• ASSIGNMENT:
Below are entries. Copy exactly the lines running from the line that holds "Image resolution: width=764" to the line that holds "Given: Open the calculator icon in toolbar", with both ends included.

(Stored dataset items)
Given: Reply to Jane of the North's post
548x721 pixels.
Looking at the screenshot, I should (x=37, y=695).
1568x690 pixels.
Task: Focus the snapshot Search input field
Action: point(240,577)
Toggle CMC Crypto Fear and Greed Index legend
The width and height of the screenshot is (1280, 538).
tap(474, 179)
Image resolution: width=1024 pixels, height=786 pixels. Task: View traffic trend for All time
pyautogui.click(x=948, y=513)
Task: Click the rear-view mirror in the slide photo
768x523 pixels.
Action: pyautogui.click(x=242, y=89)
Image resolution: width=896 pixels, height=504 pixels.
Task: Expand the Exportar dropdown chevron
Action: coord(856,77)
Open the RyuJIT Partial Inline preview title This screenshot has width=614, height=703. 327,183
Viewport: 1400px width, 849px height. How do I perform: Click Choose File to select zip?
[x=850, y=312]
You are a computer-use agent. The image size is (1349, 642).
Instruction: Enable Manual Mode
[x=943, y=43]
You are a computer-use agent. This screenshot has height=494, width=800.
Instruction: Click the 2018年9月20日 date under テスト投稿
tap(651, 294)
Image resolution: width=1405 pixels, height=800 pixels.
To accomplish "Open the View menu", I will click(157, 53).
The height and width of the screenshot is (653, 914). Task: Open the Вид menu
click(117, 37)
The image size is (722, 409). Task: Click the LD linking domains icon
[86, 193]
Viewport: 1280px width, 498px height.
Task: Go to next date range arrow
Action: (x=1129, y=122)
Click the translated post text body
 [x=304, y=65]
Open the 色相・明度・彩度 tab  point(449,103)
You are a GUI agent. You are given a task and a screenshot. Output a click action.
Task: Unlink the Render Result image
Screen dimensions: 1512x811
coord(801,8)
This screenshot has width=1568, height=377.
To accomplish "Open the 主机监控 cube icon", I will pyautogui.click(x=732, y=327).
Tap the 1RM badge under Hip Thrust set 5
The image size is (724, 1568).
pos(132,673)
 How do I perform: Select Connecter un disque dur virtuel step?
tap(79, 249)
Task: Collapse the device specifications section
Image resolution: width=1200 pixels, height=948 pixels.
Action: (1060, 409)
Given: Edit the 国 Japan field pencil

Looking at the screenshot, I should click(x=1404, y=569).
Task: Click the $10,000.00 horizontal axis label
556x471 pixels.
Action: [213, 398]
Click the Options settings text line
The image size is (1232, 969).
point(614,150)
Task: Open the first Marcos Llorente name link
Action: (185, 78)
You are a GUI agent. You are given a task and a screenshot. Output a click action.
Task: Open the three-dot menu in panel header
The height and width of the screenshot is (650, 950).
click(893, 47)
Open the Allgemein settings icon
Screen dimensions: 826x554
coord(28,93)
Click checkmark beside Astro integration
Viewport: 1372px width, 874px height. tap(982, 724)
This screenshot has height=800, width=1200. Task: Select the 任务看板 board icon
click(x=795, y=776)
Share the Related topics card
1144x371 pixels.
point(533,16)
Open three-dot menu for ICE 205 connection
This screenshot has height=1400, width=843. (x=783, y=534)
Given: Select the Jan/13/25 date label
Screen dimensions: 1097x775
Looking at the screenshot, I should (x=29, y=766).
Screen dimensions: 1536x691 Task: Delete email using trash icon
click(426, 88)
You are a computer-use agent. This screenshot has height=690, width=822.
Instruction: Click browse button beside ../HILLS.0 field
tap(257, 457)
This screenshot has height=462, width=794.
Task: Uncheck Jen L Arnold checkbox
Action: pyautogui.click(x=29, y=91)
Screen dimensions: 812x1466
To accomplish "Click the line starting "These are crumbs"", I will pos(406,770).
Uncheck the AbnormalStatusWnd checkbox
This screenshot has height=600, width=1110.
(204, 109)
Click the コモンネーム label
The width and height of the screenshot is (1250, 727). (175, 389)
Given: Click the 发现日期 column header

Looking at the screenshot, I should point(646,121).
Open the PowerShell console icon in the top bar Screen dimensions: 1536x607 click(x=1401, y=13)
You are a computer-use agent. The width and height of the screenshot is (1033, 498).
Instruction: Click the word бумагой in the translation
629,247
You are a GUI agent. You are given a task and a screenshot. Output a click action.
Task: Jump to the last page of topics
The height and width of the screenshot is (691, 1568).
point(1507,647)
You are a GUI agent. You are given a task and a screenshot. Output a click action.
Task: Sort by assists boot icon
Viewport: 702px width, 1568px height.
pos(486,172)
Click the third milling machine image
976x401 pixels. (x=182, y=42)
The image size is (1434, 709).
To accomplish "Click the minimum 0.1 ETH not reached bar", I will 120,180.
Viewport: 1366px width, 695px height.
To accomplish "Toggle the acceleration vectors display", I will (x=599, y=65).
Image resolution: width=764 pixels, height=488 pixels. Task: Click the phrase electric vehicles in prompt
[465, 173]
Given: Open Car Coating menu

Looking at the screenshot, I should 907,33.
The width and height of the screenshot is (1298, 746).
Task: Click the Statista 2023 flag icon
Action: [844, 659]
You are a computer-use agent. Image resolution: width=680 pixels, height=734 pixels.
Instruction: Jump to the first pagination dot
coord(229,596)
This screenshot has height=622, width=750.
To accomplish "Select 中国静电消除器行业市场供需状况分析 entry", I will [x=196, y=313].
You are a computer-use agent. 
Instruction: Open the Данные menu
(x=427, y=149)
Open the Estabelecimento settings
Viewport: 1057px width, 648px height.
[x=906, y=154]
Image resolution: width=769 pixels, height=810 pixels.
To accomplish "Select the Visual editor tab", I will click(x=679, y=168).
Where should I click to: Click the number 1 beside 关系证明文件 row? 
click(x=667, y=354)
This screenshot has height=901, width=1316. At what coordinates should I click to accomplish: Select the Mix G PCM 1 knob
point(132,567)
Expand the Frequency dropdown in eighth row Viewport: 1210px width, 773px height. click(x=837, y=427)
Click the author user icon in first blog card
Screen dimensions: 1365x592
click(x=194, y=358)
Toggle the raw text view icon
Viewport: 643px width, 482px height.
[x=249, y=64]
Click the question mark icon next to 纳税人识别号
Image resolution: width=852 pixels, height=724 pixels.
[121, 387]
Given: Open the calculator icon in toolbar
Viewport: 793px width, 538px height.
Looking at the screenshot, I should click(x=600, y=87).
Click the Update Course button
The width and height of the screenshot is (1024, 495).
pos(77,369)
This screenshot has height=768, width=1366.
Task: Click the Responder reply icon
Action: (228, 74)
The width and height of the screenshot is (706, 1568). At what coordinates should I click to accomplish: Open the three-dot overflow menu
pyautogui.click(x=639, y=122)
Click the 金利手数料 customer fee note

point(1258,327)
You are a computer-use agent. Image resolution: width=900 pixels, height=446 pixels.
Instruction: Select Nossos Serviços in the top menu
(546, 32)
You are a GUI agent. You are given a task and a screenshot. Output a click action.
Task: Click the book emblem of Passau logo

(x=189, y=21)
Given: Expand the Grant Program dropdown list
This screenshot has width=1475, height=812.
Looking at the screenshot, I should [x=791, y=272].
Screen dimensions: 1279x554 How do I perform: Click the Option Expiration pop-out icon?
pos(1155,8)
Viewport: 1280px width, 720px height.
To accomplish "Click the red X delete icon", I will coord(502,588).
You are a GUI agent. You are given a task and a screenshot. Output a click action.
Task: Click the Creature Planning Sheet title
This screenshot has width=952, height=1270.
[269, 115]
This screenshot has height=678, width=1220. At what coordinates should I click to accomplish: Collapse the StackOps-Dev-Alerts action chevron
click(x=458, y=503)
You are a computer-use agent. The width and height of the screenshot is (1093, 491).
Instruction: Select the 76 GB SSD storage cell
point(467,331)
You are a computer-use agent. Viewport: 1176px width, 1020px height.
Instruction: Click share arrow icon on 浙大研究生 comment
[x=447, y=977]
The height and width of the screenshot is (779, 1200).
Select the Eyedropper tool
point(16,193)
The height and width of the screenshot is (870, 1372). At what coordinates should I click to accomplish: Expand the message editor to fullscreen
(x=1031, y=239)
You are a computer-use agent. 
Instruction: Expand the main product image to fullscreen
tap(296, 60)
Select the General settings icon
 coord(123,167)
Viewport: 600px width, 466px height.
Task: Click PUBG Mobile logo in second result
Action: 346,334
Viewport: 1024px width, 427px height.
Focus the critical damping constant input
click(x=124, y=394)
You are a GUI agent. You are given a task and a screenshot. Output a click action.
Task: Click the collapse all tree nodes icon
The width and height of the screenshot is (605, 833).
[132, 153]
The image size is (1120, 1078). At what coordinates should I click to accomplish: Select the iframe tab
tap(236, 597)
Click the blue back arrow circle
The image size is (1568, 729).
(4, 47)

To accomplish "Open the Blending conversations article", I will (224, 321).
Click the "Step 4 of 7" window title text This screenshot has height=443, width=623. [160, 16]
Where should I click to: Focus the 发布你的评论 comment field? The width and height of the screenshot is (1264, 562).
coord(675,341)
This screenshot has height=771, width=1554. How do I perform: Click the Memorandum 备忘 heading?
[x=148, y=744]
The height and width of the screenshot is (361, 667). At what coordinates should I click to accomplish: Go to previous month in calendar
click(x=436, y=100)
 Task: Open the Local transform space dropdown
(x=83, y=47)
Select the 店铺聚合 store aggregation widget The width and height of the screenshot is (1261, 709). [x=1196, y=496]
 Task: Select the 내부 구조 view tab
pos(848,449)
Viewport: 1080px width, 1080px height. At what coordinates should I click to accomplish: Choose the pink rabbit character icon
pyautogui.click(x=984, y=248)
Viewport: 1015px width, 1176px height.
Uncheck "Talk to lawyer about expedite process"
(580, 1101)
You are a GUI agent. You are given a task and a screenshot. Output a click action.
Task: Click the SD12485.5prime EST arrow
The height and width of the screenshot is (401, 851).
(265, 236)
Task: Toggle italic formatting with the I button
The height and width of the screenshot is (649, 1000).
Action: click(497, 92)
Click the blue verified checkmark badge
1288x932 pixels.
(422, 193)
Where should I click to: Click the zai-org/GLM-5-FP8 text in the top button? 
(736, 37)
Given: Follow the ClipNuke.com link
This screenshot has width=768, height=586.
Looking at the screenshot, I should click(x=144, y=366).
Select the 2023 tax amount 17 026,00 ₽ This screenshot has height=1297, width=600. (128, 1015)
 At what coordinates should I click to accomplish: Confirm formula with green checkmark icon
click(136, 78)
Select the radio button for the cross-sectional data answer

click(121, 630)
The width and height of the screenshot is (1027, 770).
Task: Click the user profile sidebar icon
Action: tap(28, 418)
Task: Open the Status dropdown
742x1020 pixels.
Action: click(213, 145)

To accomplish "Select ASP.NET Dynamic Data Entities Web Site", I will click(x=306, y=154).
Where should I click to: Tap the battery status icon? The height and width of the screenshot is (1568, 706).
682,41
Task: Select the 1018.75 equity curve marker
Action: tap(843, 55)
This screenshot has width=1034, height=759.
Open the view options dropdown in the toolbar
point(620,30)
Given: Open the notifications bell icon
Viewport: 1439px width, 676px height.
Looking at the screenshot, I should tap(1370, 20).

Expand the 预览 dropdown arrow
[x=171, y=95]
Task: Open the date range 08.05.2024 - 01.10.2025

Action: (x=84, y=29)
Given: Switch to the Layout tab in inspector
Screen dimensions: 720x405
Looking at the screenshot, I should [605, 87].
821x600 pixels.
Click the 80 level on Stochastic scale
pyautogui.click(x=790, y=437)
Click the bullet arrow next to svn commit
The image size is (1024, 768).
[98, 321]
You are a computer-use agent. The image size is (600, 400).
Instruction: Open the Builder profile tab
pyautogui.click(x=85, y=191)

• SOLUTION BELOW:
Image resolution: width=764 pixels, height=488 pixels. Task: Click the phrase electric vehicles in prompt
[465, 173]
Given: Open Car Coating menu

Looking at the screenshot, I should 907,33.
The width and height of the screenshot is (1298, 746).
Task: Click the Statista 2023 flag icon
Action: [844, 659]
You are a computer-use agent. Image resolution: width=680 pixels, height=734 pixels.
Instruction: Jump to the first pagination dot
coord(229,596)
This screenshot has height=622, width=750.
To accomplish "Select 中国静电消除器行业市场供需状况分析 entry", I will [x=196, y=313].
You are a computer-use agent. 
Instruction: Open the Данные menu
(x=427, y=149)
Open the Estabelecimento settings
Viewport: 1057px width, 648px height.
[x=906, y=154]
Image resolution: width=769 pixels, height=810 pixels.
To accomplish "Select the Visual editor tab", I will click(x=679, y=168).
Where should I click to: Click the number 1 beside 关系证明文件 row? 
click(x=667, y=354)
This screenshot has height=901, width=1316. At what coordinates should I click to accomplish: Select the Mix G PCM 1 knob
point(132,567)
Expand the Frequency dropdown in eighth row Viewport: 1210px width, 773px height. click(x=837, y=427)
Click the author user icon in first blog card
Screen dimensions: 1365x592
click(x=194, y=358)
Toggle the raw text view icon
Viewport: 643px width, 482px height.
[x=249, y=64]
Click the question mark icon next to 纳税人识别号
Image resolution: width=852 pixels, height=724 pixels.
[121, 387]
Given: Open the calculator icon in toolbar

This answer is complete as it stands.